Control of endothelial cell gene expression by flow.

The vessel wall is constantly subjected to, and affected by, the stresses resulting from the hemodynamic stimuli of transmural pressure and flow. At the interface between blood and the vessel wall, the endothelial cell plays a crucial role in controlling vessel structure and function in response to changes in hemodynamic conditions. Using bovine aortic endothelium monolayers, we show that fluid shear stress causes simultaneous differential regulation of endothelial-derived products. We also report that the downregulation of endothelin-1 mRNA by flow is a reversible process, and through the use of uncharged dextran supplementation demonstrate it to be shear stress- rather than shear rate-dependent.
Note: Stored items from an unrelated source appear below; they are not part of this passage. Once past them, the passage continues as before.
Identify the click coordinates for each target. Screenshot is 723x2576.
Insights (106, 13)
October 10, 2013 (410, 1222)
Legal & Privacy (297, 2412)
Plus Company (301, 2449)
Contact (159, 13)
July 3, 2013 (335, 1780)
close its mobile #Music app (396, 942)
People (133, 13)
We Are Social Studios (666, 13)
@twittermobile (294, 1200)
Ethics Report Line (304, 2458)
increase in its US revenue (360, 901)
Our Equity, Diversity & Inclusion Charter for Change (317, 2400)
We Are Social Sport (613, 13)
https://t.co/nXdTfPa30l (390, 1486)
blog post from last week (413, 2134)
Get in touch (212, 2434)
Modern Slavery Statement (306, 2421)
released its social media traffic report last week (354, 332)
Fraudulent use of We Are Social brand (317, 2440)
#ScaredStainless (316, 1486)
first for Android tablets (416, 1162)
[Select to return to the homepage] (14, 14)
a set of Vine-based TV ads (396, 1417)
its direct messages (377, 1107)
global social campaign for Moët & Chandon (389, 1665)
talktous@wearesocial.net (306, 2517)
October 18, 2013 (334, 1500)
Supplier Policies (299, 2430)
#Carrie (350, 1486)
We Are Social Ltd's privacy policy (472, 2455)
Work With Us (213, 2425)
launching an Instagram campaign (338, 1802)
Recent work on the effect of fluid shear stress on endothelial cell gene expression of a number of potent endothelial products is reviewed, including vasoactive substances, autocrine and paracrine growth factors, thrombosis/fibrinolysis modulators, chemotactic factors, surface receptors and immediate-early genes. The encountered patterns of gene expression responses are classified into three categories: a transient increase with return to baseline (type I), a sustained increase (type II) and a biphasic response consisting of an early transient increase of varying extent followed by a pronounced and sustained decrease (type III). The importance of the dynamic character of the flow stimulus and the magnitude dependence of the response are presented. Potential molecular mechanisms of shear-induced gene regulation, including putative shear stress response elements (SSRE), are discussed. These results suggest exquisite modulation of endothelial cell phenotype by local fluid shear stress and may offer insight into the mechanism of flow-dependent vascular remodeling and the observed propensity of atherosclerosis formation around bifurcations and areas of low shear stress.